Saturday, August 7, 2010

No Moon Man for you!

T-shirt Quote at a rest stop in Black River Falls, Wi

In order to fully understand this post or lack of post, here is what you need to know about my life over the past few days and days to come.

I have traveled from Chicago, IL to Madison, Wi-back to Chicago, back to Madison then on to Black River Falls, Wisconsin. The journey continues through MN, SD, WY, MT, WA & Finally OR. As I type this, I am on I-90 outside Blue Earth, MN. I started this adventure on August 5th at 7pm CST and it is now 6pm CST, August 7th.

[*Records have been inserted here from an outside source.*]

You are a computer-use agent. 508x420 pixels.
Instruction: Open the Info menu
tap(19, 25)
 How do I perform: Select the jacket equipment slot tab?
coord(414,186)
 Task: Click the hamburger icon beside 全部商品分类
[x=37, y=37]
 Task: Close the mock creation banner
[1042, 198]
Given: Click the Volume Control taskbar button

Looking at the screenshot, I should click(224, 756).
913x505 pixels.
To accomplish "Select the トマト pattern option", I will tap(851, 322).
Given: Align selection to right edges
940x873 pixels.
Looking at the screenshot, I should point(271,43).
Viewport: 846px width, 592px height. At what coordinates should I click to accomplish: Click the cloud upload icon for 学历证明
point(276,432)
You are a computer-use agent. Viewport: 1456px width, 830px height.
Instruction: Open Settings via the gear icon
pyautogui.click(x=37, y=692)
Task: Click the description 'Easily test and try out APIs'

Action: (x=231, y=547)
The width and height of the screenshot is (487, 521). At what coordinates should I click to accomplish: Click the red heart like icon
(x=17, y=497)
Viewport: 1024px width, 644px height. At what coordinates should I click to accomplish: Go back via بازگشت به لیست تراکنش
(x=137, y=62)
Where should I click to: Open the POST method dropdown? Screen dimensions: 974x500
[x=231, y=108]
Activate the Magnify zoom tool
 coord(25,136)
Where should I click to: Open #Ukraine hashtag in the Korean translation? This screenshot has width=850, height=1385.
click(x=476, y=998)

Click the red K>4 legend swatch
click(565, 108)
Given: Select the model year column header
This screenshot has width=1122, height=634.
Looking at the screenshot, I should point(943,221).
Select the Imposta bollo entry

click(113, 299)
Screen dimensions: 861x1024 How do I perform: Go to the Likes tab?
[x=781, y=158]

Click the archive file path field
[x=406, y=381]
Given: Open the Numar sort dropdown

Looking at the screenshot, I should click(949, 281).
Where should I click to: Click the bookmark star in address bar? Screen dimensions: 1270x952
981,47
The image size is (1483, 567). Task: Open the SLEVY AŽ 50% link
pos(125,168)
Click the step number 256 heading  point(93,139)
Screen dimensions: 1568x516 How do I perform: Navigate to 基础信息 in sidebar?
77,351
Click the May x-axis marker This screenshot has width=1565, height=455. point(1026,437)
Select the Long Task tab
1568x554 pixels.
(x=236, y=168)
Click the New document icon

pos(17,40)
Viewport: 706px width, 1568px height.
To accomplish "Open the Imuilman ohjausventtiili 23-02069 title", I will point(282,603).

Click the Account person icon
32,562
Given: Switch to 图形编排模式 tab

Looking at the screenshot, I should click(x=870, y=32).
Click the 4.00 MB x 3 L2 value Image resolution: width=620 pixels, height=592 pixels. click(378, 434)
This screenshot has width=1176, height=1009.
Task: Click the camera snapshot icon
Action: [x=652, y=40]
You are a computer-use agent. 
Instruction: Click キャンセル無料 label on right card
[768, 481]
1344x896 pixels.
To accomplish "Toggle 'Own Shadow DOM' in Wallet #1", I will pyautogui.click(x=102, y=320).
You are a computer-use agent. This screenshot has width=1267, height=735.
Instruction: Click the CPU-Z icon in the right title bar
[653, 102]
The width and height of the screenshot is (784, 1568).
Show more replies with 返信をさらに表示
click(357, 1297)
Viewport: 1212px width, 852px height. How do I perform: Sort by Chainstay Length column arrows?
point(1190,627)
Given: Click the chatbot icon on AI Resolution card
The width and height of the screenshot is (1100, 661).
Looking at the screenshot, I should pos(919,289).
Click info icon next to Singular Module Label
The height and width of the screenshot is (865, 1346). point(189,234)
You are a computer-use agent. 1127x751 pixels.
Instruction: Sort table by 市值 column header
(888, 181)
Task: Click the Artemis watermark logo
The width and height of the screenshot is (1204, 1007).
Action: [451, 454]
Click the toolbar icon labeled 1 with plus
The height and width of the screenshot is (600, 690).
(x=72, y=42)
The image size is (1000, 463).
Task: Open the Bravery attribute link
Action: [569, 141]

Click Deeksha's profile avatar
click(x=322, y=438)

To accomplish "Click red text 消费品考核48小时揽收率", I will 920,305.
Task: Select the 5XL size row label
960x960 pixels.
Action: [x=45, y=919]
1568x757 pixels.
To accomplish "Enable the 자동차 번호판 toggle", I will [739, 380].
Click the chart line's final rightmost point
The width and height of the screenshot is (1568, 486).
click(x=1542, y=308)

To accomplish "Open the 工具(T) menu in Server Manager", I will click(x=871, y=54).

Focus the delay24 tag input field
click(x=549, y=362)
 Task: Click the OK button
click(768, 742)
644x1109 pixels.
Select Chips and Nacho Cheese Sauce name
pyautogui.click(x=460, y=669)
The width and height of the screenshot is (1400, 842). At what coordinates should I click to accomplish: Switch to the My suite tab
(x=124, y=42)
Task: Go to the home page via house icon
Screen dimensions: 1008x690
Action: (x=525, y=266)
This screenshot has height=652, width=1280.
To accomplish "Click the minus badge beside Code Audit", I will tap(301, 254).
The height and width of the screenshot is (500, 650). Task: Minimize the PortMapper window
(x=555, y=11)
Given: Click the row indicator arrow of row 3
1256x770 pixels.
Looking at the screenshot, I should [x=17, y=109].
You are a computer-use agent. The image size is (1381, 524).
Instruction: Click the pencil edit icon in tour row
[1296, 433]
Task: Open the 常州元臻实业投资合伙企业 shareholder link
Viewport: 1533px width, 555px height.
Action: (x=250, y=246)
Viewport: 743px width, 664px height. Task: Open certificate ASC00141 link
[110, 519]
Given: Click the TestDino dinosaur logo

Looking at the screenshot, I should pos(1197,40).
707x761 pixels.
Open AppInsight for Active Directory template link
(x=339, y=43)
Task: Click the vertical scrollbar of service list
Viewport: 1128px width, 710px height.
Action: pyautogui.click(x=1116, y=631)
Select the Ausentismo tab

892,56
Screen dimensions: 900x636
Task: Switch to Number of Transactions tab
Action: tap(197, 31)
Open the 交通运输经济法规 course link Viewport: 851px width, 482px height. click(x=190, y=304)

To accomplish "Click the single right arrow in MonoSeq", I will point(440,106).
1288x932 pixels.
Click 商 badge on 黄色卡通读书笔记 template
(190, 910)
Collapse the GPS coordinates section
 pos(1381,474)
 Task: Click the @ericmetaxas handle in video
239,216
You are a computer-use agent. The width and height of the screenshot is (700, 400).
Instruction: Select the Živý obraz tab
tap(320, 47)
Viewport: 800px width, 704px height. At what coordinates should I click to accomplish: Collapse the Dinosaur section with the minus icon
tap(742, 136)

I deserve a beer! This is what brings me to the most fantastic and the most tragic part of this journey.

My beer loving boyfriend, (who is the reason for this epic journey-bringing him to his new home in Beaverton, Oregon) decides to take a short potty stop @ a BP in Tomah, Wisconsin.  Blink, and you will miss it. Relax, we didn't buy gas here and so what if we did? This is a beer blog not a Save the Whales campaign.  We did however, contribute to the merchant's convenient store sales. Let me explain.

FANTASTIC PART: Much to my surprise, "D" says "I should pick up some Wisconsin Beer here."  Queue Saliva. Although overjoyed at the possibility of my version of "picking out the perfect out fit", finding America's Dairyland's perfect brew, I am skeptical.  I mean you have to understand, the magazine rack only had magazines with the special black plastic cover on it. 

 As it turns out there was one hidden Gem, New Glarus Brewery Moon Man!   I was delighted, I have never had this beer and although the brewery sounds familiar....I am intrigued as "D" points out it is not distributed across the state line of Wisconsin.   This IS a fantastic purchase.

This is where I tell you about the beer and it's delicious hops or smooth finish, blah blah blah. 

TRAGIC PART:  As the photo above explains: "Life is Crap".  "D" with enthusiasm says "I promised my new roommate in Portland, I would bring him back some Wisconsin beer!"  Queue frowny face!  I want "D" to make new friends, so I accept that beers fate and go to the counter with him to pay with my shoulders slumped forward. The cashier than says, "Wow, that Moon Man is excellent."  Conspiracy.

There ya have it peeps: The case of Moon Man is sitting in the back of the U-haul being hauled across country and each time we lift open the gate on the truck, it stares at me and laughs.  No beer to share with you today.  If anyone reading this has actually tried this beer as opposed to just buying it and well staring at it, then I encourage you to share in the comments section what I am missing.


P.s. I love the Whales and totally do what I can to save them!  You should too.

1 comment:

  1. You probably remember the name New Glarus for Spotted Cow. Not available in IL so everyone wants it. Over rated, Spotted Cow that is.